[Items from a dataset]
Content starts

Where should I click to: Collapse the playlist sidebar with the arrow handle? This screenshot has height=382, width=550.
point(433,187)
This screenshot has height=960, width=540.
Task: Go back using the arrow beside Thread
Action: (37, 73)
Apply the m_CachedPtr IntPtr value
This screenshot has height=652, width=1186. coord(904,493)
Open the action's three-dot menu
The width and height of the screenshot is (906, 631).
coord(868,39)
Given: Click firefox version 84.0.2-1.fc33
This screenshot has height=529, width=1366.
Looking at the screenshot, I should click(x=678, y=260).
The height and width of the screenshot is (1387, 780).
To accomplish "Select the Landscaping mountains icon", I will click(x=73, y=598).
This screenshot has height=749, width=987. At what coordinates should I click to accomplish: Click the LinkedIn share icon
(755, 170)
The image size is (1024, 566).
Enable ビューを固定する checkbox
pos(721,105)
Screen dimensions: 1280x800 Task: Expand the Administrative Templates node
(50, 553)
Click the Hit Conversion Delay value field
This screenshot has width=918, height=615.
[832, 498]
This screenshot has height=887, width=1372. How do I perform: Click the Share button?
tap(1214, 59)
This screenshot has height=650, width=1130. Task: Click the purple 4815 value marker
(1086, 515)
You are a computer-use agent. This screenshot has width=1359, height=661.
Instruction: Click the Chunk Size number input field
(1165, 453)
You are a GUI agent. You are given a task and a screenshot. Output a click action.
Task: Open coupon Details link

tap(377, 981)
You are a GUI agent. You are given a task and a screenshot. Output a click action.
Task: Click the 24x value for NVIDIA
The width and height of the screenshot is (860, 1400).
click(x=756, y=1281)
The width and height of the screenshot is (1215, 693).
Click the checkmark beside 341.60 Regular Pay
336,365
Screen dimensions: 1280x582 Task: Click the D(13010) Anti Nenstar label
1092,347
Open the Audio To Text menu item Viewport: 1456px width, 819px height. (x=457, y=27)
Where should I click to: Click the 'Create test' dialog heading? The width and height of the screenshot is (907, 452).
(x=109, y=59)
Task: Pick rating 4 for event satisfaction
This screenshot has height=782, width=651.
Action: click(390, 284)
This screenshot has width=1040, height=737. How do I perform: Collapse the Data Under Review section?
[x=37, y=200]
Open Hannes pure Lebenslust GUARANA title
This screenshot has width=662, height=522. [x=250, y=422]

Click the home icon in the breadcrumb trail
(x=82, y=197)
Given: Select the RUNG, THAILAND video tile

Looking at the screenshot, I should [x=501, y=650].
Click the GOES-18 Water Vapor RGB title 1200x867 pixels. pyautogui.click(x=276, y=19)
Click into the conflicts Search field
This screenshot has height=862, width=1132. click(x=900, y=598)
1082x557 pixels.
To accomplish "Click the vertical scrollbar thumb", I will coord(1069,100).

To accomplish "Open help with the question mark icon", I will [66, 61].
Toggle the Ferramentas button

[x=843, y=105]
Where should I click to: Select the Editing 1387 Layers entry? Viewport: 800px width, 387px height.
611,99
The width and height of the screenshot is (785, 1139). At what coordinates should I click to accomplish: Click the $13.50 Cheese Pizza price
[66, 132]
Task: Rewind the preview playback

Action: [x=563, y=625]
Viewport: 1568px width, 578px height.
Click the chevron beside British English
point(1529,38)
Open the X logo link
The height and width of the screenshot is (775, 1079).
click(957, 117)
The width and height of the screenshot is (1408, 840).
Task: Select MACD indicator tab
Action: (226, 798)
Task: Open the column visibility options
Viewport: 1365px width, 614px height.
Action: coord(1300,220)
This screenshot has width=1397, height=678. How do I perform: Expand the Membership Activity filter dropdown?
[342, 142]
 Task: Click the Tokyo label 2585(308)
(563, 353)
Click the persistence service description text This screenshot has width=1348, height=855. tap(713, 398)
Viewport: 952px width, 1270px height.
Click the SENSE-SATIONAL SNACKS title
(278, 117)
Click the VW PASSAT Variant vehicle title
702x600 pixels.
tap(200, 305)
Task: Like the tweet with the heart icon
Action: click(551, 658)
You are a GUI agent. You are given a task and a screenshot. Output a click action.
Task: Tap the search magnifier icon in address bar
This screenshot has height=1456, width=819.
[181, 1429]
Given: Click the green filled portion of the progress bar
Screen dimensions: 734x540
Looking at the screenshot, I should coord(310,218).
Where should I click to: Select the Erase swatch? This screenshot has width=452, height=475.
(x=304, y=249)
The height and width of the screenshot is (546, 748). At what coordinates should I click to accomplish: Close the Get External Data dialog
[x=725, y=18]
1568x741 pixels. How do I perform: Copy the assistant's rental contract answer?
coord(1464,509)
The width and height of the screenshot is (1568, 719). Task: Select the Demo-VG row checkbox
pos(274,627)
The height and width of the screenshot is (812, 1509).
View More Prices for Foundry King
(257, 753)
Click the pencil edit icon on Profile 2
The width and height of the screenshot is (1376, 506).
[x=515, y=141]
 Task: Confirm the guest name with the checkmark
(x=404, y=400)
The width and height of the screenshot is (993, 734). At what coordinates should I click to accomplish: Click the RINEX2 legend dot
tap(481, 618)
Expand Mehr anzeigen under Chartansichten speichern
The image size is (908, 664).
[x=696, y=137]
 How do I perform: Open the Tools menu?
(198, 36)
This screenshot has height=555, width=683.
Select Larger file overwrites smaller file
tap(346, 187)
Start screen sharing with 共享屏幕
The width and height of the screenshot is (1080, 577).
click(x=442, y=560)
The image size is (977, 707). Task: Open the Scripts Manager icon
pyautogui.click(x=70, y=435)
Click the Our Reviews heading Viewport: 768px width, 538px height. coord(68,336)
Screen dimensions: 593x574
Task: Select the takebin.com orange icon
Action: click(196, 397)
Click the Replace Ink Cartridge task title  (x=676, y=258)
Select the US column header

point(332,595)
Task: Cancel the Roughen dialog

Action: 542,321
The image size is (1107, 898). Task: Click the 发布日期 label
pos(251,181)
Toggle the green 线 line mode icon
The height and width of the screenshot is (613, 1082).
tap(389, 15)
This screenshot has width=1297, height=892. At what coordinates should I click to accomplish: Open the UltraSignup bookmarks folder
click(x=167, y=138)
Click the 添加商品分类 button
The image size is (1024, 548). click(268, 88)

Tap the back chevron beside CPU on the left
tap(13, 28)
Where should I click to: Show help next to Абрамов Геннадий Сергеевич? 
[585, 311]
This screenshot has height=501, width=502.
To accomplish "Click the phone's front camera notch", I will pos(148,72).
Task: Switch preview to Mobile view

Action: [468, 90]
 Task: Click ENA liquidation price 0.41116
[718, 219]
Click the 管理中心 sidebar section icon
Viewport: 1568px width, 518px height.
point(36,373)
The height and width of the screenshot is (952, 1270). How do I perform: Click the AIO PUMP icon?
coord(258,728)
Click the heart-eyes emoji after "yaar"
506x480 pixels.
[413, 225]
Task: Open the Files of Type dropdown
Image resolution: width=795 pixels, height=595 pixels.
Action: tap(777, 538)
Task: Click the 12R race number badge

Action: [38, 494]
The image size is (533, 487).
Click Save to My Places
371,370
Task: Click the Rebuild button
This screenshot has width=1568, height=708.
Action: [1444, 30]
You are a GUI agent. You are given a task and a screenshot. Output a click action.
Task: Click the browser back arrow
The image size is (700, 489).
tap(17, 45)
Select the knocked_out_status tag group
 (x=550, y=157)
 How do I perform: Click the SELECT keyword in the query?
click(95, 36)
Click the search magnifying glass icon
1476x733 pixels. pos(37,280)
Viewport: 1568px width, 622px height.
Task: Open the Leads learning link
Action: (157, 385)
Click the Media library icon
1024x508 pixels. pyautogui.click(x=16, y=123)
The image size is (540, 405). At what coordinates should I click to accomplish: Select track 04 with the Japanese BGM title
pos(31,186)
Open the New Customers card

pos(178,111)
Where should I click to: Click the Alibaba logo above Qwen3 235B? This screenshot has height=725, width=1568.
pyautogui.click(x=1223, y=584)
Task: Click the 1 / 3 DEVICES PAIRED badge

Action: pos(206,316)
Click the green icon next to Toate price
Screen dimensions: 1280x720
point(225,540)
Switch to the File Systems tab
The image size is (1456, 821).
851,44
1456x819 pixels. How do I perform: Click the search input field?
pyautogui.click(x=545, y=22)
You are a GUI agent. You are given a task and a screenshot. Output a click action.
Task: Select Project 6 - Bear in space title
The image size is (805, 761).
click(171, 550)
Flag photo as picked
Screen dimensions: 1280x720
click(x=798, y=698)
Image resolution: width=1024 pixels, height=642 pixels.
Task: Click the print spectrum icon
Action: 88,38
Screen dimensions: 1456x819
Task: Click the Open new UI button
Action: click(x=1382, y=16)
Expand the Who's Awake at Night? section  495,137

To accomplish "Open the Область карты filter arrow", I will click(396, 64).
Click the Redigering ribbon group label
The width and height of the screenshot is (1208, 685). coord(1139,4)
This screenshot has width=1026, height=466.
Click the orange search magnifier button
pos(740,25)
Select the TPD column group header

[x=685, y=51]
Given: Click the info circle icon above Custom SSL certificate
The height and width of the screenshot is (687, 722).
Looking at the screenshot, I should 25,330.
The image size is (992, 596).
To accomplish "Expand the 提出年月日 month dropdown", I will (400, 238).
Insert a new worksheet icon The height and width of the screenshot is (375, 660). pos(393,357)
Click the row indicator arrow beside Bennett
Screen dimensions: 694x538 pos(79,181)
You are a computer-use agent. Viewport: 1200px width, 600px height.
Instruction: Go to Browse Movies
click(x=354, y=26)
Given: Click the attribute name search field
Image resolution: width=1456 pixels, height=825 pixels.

Content ends

Task prompt
From the opening line of the data above, please print each line as written up to and including the line that contains "Given: Click firefox version 84.0.2-1.fc33", and nothing more.

Task result
Where should I click to: Collapse the playlist sidebar with the arrow handle? This screenshot has height=382, width=550.
point(433,187)
This screenshot has height=960, width=540.
Task: Go back using the arrow beside Thread
Action: (37, 73)
Apply the m_CachedPtr IntPtr value
This screenshot has height=652, width=1186. coord(904,493)
Open the action's three-dot menu
The width and height of the screenshot is (906, 631).
coord(868,39)
Given: Click firefox version 84.0.2-1.fc33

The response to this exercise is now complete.